Apple’s taken yet another step into the enterprise with its iPhone and iPad closing in on some huge endorsements for the firm, one from the BBC, the other from the EU Commission.
The BBC is running a limited iPad trial in some departments to evaluate how feasible it is to use the Apple device to reduce wated paper and boost efficiency.
iPads are being made available to the BBC’s UK production, location and technical departments. Several managers have also been given iPads to see if it can replace desktop computers.
BBC CIO John Linwood revealed the details of the trial in an interview with UK magazine Computing.
“We’re seeding the organisation [with the devices],” he said. “We put some iPads into production and some into management and other roles to see if people would be able to give up their desktops.”
Meanwhile, the British Army is also using the iPad. UK troops have started using the device to help with artillery training.
“A lot of our training is directed at young soldiers who don’t respond well to the traditional PowerPoint lecture,” said Major Richard Gill of the training development branch. “Our solutions are developed very much with the iPod generation in mind.”

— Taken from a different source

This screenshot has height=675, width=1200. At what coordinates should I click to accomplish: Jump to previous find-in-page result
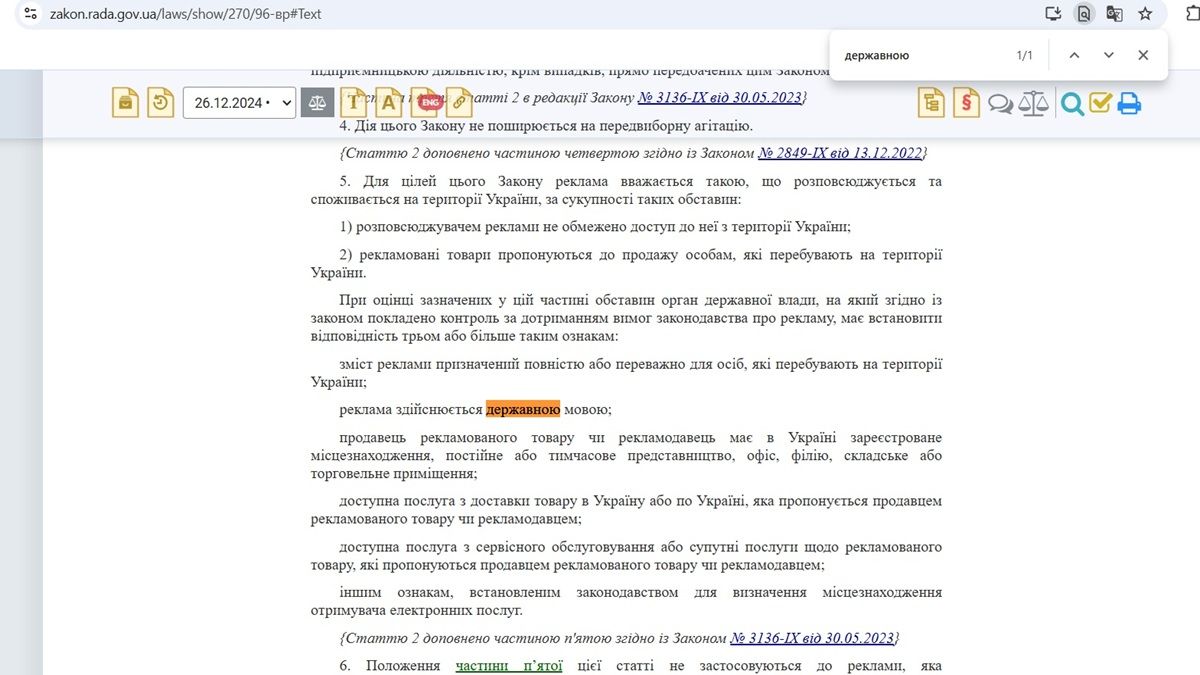[x=1074, y=55]
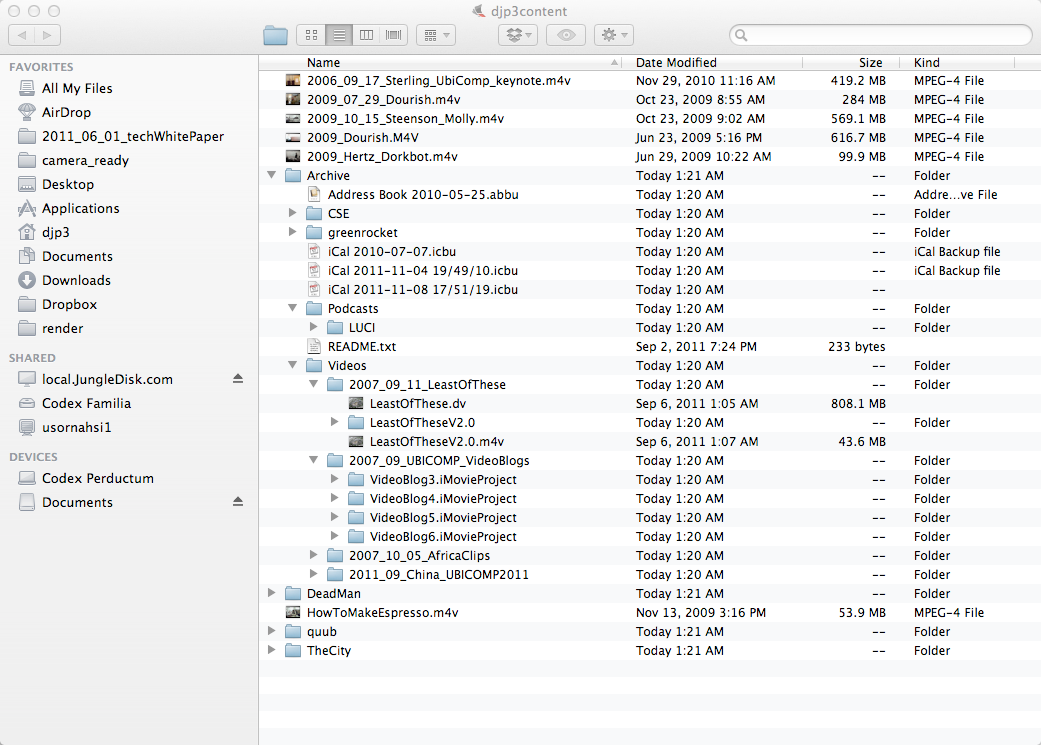Click in the search field
The height and width of the screenshot is (745, 1041).
[885, 35]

There’s more: The European Union Commission rejected Research in Motion’s BlackBerry in favor of Apple’s iPhone and HTC smartphones, a spokesman said.
A 2008 evaluation saw the EU choose these devices as being the most suitable platforms for voice/mail-centric mobile devices. About 2,500 EU staff are affected.
British bank Standard Chartered said earlier this year it was giving its staff the option to replace the BlackBerry with the iPhone, a move that could eventually result in thousands of bankers switching.